#### [Requirement]
Look through the entries below for the line that contains "Sailesh Singh (13, 2179)", then set down that line and each one after it exactly, through the last.

Records from a data source
━━━━━━━━━━━━━━━━━━━━

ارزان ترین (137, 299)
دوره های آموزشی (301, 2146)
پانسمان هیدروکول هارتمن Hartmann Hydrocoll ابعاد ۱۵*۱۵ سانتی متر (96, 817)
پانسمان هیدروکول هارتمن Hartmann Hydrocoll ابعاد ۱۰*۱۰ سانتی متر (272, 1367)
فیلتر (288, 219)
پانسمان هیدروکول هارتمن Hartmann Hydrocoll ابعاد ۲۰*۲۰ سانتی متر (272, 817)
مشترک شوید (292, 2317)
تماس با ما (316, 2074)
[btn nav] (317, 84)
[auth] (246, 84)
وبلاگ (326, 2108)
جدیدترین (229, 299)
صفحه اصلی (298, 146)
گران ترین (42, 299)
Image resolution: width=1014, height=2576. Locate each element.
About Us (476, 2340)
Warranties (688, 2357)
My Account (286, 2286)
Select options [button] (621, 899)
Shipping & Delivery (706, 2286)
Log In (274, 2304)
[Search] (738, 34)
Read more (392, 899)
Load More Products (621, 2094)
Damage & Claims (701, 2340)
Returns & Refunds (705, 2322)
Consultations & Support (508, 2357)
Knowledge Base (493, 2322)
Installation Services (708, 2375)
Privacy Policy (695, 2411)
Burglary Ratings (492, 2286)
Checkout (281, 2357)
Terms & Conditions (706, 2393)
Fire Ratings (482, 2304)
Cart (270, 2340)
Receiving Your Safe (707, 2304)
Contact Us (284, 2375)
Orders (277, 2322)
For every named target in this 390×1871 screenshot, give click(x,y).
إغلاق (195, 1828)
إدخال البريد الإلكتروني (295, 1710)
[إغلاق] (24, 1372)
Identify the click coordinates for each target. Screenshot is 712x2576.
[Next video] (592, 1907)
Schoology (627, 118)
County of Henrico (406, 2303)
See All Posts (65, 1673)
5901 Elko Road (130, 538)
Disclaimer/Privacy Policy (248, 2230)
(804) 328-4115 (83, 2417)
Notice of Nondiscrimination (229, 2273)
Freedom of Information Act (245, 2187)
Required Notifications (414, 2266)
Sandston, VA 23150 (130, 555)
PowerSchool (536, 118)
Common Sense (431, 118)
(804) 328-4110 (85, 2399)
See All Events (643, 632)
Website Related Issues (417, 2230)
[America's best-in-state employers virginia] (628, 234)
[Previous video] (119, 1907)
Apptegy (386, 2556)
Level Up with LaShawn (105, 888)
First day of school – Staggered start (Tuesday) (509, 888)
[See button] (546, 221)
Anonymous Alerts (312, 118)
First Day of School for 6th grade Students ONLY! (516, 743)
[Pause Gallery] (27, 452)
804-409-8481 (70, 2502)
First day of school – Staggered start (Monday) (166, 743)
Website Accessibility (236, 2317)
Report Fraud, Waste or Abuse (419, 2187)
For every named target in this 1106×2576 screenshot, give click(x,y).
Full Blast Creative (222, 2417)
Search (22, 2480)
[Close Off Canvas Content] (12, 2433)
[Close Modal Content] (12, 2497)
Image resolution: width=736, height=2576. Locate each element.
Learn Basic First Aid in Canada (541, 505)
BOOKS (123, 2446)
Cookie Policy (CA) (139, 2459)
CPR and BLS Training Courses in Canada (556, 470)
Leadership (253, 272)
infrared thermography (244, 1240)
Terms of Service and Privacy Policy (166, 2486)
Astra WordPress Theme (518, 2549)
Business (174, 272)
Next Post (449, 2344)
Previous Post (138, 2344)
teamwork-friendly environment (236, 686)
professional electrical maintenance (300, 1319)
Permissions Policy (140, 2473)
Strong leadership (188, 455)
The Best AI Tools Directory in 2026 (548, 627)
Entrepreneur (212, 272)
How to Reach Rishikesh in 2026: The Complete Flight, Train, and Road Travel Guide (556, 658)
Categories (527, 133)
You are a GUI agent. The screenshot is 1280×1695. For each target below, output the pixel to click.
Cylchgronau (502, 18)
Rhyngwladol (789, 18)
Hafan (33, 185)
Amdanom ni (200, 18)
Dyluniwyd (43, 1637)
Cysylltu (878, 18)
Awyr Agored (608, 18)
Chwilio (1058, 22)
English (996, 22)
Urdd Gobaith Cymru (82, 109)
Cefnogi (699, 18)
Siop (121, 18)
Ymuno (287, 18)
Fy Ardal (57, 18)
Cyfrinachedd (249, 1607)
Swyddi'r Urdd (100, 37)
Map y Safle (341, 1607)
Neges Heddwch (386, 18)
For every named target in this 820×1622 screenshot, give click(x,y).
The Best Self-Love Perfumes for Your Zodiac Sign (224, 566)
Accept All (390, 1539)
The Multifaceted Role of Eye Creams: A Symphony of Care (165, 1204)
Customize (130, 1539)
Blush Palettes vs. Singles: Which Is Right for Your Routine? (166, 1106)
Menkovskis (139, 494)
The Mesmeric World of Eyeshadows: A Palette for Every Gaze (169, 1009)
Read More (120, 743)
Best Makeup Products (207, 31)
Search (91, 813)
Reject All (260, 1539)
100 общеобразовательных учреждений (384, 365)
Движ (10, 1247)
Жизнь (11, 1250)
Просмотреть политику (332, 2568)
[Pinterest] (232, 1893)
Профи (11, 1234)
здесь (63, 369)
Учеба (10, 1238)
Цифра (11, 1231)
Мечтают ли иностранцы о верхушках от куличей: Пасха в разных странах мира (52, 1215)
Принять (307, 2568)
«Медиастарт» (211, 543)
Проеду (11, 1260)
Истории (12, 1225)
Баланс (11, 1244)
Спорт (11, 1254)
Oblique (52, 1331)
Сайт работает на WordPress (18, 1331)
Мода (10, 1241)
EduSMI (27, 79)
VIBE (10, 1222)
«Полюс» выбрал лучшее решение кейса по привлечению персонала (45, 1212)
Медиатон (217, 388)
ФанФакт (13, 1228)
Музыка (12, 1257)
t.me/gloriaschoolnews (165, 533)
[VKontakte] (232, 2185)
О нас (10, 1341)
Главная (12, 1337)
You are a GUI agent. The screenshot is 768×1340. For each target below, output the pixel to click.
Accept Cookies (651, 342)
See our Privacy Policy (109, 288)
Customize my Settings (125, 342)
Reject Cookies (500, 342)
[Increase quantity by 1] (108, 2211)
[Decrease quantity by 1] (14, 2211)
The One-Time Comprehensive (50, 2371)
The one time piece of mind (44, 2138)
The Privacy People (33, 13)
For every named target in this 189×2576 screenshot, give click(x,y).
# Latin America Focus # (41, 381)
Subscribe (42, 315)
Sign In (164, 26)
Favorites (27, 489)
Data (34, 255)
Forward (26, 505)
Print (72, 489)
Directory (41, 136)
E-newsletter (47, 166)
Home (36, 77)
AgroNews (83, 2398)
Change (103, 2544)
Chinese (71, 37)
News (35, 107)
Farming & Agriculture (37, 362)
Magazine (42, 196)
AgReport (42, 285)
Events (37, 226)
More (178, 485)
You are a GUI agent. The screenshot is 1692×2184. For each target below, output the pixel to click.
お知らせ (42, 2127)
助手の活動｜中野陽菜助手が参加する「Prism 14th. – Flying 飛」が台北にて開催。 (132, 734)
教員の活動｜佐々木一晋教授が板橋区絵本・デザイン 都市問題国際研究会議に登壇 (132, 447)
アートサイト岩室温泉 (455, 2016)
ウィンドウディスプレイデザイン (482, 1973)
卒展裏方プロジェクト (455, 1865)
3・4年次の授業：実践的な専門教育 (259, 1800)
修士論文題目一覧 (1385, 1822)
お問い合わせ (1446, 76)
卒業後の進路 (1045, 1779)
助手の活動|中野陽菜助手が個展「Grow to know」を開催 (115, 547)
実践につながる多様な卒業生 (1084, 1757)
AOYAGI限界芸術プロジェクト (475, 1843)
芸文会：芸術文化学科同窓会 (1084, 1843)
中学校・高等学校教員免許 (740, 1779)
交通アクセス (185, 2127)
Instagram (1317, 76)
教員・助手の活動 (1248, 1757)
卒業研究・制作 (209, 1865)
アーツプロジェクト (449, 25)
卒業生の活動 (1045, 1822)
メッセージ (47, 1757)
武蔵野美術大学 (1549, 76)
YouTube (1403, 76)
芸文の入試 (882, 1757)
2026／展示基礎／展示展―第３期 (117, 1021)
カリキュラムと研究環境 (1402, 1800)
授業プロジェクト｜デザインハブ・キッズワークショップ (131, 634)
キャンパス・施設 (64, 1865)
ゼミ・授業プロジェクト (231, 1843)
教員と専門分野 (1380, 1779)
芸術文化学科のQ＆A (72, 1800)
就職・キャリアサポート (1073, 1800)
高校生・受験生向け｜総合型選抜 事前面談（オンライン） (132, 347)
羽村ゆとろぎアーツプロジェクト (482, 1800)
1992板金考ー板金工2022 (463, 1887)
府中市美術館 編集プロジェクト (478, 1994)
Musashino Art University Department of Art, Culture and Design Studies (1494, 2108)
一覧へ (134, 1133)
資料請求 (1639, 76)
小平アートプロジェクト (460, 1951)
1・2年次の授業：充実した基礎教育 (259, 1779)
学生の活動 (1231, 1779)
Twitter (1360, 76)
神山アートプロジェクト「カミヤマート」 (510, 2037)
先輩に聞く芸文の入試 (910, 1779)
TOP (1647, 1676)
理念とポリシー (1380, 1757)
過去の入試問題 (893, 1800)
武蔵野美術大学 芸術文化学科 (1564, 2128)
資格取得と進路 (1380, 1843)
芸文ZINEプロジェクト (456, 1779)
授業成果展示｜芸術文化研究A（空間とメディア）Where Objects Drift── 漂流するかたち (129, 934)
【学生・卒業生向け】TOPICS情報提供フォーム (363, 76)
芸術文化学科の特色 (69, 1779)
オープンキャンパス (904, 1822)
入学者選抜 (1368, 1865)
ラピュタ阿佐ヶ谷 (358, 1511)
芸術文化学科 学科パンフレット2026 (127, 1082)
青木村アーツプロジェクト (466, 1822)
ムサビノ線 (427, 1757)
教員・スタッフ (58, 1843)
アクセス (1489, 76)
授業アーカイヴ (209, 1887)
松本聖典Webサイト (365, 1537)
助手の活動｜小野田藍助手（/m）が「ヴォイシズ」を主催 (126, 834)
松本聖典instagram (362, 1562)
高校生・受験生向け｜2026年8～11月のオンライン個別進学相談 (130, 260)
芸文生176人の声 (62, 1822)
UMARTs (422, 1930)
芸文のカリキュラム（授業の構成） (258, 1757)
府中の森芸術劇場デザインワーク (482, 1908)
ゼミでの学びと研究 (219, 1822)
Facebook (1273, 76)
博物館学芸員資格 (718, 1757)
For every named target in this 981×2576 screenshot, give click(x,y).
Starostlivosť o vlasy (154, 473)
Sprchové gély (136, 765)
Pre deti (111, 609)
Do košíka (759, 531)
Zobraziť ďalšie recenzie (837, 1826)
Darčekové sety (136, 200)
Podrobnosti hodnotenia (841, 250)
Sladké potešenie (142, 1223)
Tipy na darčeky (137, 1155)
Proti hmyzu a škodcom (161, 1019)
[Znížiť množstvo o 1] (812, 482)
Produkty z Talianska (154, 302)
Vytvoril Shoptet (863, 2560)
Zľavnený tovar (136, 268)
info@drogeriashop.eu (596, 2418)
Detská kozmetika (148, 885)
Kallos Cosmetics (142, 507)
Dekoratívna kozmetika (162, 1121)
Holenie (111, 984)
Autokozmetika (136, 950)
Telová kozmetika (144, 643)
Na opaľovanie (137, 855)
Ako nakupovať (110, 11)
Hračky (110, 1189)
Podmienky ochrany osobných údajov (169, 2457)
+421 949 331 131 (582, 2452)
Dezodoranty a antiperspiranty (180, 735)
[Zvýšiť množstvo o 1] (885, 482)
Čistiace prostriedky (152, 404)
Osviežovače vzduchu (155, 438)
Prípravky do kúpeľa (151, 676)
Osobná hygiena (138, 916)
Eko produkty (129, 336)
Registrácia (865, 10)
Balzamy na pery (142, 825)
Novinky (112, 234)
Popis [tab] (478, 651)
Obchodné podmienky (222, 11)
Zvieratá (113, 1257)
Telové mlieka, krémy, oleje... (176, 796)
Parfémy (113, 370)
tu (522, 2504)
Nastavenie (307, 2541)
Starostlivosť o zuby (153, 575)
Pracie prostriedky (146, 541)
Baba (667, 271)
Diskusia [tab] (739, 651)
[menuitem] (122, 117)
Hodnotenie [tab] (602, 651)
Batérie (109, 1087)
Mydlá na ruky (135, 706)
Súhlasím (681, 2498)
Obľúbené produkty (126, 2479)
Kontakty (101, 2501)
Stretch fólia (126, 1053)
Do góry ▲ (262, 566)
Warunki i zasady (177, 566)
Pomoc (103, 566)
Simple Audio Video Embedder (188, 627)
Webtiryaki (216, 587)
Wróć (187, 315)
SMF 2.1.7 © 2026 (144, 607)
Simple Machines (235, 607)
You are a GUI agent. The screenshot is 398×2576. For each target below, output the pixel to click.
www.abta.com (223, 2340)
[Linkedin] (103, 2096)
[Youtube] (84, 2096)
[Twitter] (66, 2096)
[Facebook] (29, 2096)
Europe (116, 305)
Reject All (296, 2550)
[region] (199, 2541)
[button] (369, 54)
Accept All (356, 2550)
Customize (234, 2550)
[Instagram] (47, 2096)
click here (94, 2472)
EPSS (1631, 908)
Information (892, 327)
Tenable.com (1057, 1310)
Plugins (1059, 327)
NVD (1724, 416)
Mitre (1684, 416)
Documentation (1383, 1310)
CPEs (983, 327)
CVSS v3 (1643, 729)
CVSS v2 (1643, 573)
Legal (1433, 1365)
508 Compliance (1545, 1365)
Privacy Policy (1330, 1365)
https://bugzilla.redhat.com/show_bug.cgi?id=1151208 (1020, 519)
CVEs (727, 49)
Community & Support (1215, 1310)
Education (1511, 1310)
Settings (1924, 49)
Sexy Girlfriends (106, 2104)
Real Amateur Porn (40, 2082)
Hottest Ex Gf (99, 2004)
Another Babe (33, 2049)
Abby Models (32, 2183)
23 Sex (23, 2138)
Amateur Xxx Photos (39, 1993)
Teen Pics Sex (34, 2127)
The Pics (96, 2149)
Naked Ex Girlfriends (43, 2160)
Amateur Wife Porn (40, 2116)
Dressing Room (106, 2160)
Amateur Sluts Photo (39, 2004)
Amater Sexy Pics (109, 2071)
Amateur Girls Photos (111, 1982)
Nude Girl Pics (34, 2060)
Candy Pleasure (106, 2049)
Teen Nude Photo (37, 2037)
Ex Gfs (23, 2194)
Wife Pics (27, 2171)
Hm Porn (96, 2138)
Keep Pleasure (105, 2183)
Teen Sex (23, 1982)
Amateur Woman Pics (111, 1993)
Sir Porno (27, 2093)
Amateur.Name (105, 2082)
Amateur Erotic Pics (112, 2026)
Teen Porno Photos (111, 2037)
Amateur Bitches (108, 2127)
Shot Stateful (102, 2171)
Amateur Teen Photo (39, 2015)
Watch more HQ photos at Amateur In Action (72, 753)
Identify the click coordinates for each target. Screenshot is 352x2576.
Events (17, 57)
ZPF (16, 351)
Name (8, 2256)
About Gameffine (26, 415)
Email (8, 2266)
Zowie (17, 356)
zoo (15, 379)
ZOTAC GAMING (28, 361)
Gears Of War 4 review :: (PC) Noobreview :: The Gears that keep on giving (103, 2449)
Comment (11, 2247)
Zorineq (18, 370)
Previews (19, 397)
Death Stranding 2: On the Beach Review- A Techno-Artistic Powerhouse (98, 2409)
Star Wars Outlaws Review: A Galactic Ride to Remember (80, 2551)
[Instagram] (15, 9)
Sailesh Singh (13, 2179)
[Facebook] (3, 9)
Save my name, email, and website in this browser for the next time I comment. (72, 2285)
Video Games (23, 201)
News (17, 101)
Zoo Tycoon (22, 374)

━━━━━━━━━━━━━━━━━━━━

#### [Written reply]
Sailesh Singh (13, 2179)
[Facebook] (3, 9)
Save my name, email, and website in this browser for the next time I comment. (72, 2285)
Video Games (23, 201)
News (17, 101)
Zoo Tycoon (22, 374)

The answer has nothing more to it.